# EXERCISE AIM
Below are some records; quote exactly the lines from the one that contains "Task: Expand the View dropdown in Solutions" through the one that contains "Task: Open browser extensions puzzle icon", inclusive, and no others.

(Collected data entries)
==================================================

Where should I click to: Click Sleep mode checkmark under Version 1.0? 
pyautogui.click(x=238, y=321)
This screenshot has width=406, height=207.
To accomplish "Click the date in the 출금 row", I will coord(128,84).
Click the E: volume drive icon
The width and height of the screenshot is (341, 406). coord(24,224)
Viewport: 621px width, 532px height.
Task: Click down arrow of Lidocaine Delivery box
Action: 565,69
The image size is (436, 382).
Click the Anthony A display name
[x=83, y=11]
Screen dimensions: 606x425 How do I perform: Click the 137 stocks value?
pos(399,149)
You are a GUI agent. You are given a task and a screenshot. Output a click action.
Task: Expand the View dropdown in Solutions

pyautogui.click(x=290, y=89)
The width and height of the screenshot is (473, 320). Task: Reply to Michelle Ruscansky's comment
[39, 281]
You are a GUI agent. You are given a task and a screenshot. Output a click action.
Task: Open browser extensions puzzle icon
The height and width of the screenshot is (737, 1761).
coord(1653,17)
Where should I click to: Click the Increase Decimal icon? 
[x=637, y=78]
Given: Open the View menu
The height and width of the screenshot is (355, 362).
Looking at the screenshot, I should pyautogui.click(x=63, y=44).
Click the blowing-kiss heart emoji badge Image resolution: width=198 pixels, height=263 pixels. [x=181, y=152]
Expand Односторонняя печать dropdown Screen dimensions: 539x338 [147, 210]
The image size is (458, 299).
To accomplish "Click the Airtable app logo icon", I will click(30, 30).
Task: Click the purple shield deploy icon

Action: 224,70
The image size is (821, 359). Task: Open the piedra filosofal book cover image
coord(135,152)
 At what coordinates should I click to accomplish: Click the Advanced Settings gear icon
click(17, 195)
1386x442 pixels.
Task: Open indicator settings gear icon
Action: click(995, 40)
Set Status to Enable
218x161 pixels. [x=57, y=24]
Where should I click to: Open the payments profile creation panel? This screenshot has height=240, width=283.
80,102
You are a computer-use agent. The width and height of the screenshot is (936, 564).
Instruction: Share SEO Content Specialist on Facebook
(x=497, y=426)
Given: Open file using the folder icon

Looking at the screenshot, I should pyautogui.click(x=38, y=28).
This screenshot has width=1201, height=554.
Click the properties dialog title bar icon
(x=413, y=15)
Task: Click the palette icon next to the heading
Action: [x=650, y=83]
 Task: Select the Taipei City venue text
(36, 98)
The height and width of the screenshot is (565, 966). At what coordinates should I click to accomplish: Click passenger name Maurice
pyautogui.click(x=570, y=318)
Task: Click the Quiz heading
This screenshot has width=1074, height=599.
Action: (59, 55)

==================================================

# YOUR RESPONSE
Task: Expand the View dropdown in Solutions

pyautogui.click(x=290, y=89)
The width and height of the screenshot is (473, 320). Task: Reply to Michelle Ruscansky's comment
[39, 281]
You are a GUI agent. You are given a task and a screenshot. Output a click action.
Task: Open browser extensions puzzle icon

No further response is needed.